Driving billionaires to relocate to more friendly states costs more than lost tax revenue: Most billionaires became rich by building a successful company. When they leave, they tend to take their companies with them.

So there are job losses to the state as well.

While California’s best-known tech hub remains Silicon Valley, there are other such centers of innovation throughout the state – including here in Carlsbad.

Many of our tech companies were founded by smart, ambitious young engineers and managers who realized they could only go so high in an existing operation and so struck out on their own. Apple was founded by two veterans of Atari and Hewlett-Packard, whose proposal to build a personal computer was turned down by both firms. (And Atari was founded by two veterans of Ampex, a designer of stereo equipment.)

Intel was founded by employees of Fairchild Semiconductor, which had itself been founded by eight employees of Shockley Semiconductor. Qualcomm was the creation of employees who met at the networking firm Linkabit.

So when public policies drive successful entrepreneurs and their companies away, there is more than a loss of tax revenue and jobs: These policies carry a huge opportunity cost, as the next generation of startups founded by those companies’ talented employees will not begin operations in California.

Even without a proposed wealth seizure by Sacramento, businesses (and residents) are already fleeing our state due to the government’s hostility toward private enterprise – including H-P and Oracle. And even those that have stayed (so far), like Apple and Google, have located recent expansions in other, more business- and employee-friendly locales, costing California residents thousands of lost jobs.

And here in North County, semiconductor testing firm FormFactor will close its Carlsbad plant later this year, costing our community more than 100 jobs.

California’s voters have got to start telling their representatives that hostility toward the business community is no longer acceptable.

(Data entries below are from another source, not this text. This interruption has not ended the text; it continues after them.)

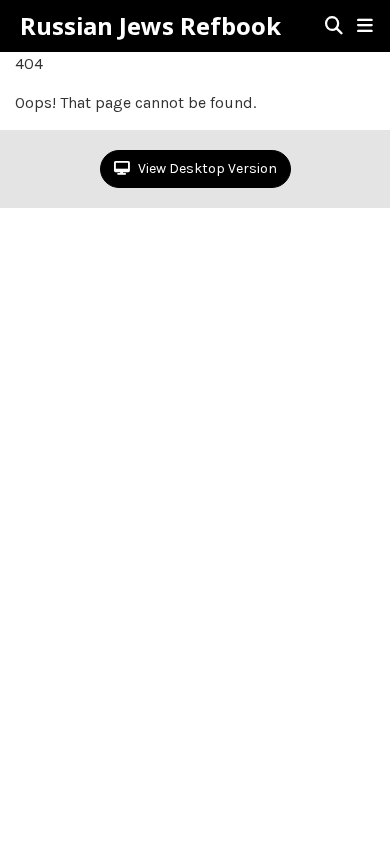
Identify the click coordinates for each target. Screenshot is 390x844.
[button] (365, 26)
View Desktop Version (206, 168)
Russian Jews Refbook (150, 26)
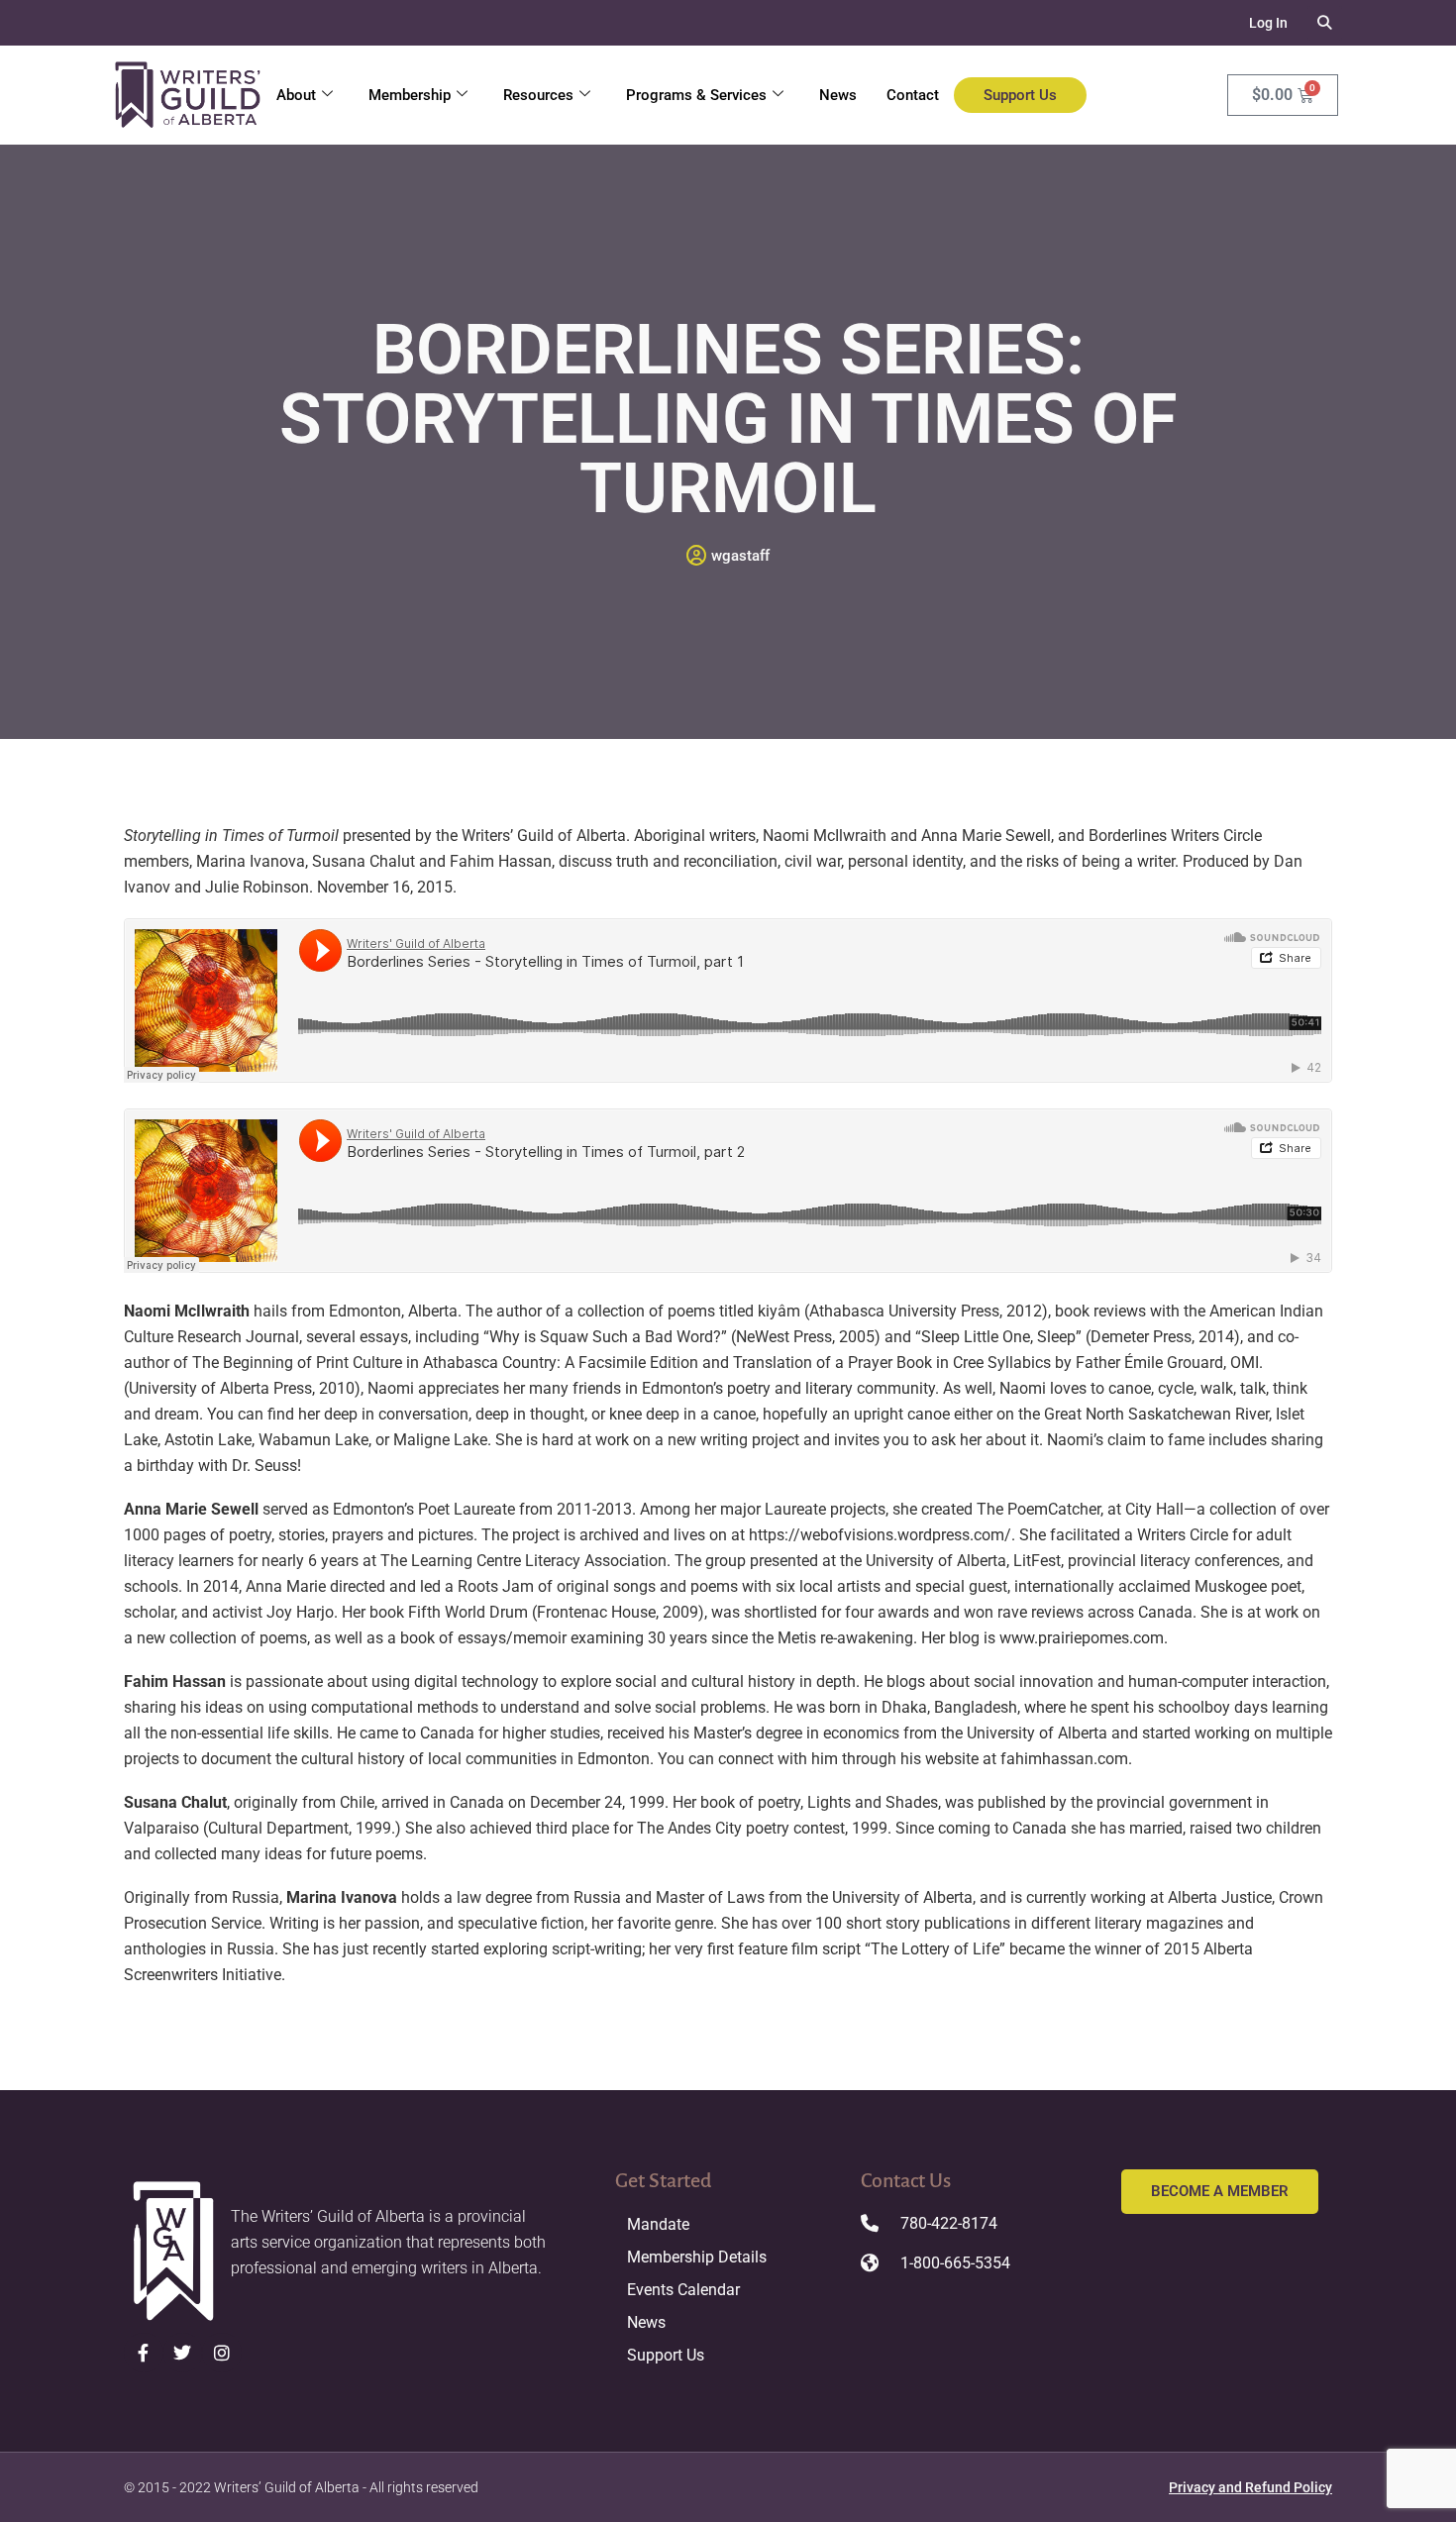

With the state and many local jurisdictions upside down on their pension plans, it is beyond comprehension how the same folks responsible for managing our public assets are so blind to the costs of their reckless political amateurism.

Business as usual in California can no longer mean driving our homegrown businesses away.

Jim Trageser is the former opinion pages editor of the North County Times and the Oceanside Blade-Citizen. He lives in San Marcos.